Buda Mayor Lee Urbanovsky told KXAN MileStone won’t agree with three main terms:

  • Density and lot sizes
  • Timing for transportation improvements
  • Tree mitigation

“We’re trying to stay somewhere around 2,000 total units and they’re fluctuating between 26 to 28 to 3,000 units,” Mayor Urbanovsky said.

Urbanovsky said the city is also waiting for the traffic impact analysis for the entire project as well as a tree survey for part of the property.

“This is a very big decision that we don’t take lightly,” Urbanovsky said. “There’s a lot of ambiguity that we’d like to get cleared up to know exactly what the big master plan is for this whole 700 acre property, to know that we make the right decision for the City of Buda.”

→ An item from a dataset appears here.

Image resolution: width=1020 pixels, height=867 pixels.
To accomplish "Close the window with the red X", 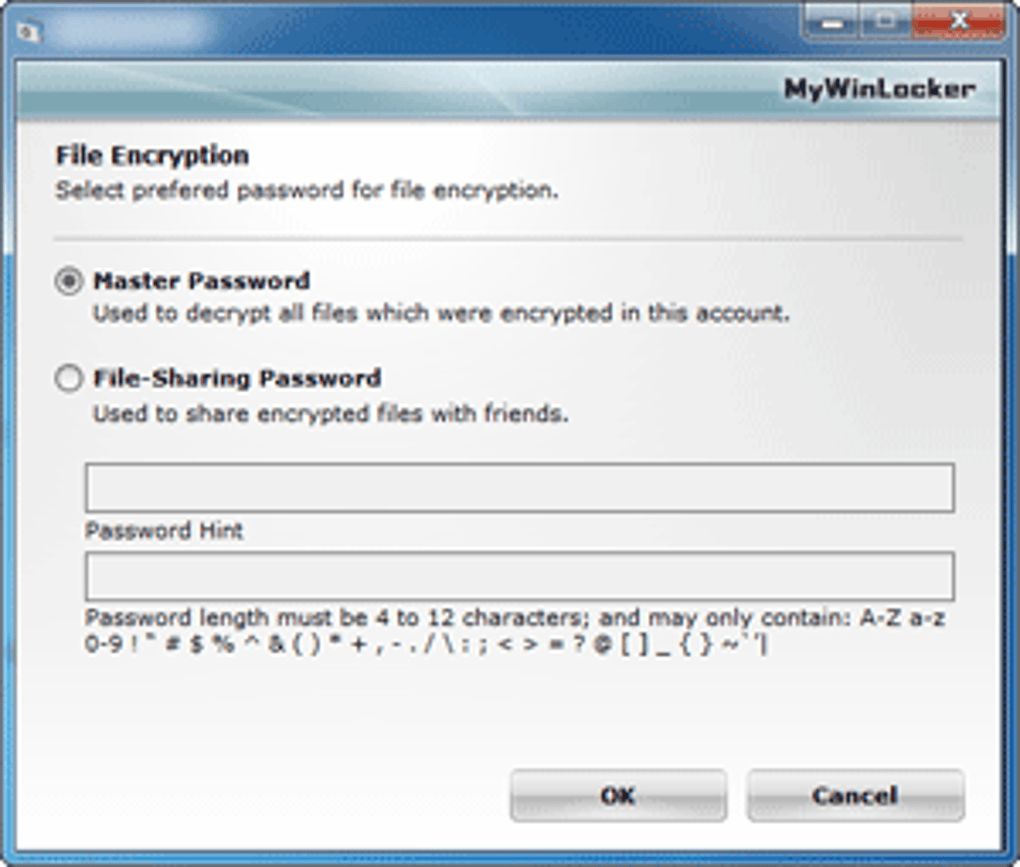I will pyautogui.click(x=959, y=23).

Urbanovsky said city council will discuss this at their upcoming meeting.

The new state law

Thanks to a new bill, Martin said they can still move forward without city approval.

“If your land is inside the ETJ, and you basically can’t get a response from the city that you’re inside the ETJ for, you can remove it from the ETJ,” Martin said.

SB 2038 was signed last month by Gov. Greg Abbott. It allows an ETJ property to be released upon request and regulated either by county guidelines or those of another city.

State Representative for Hays County Erin Zwiener voted against it.

“You and your community have less control over what type of development pops up next door to you,” Zwiener said.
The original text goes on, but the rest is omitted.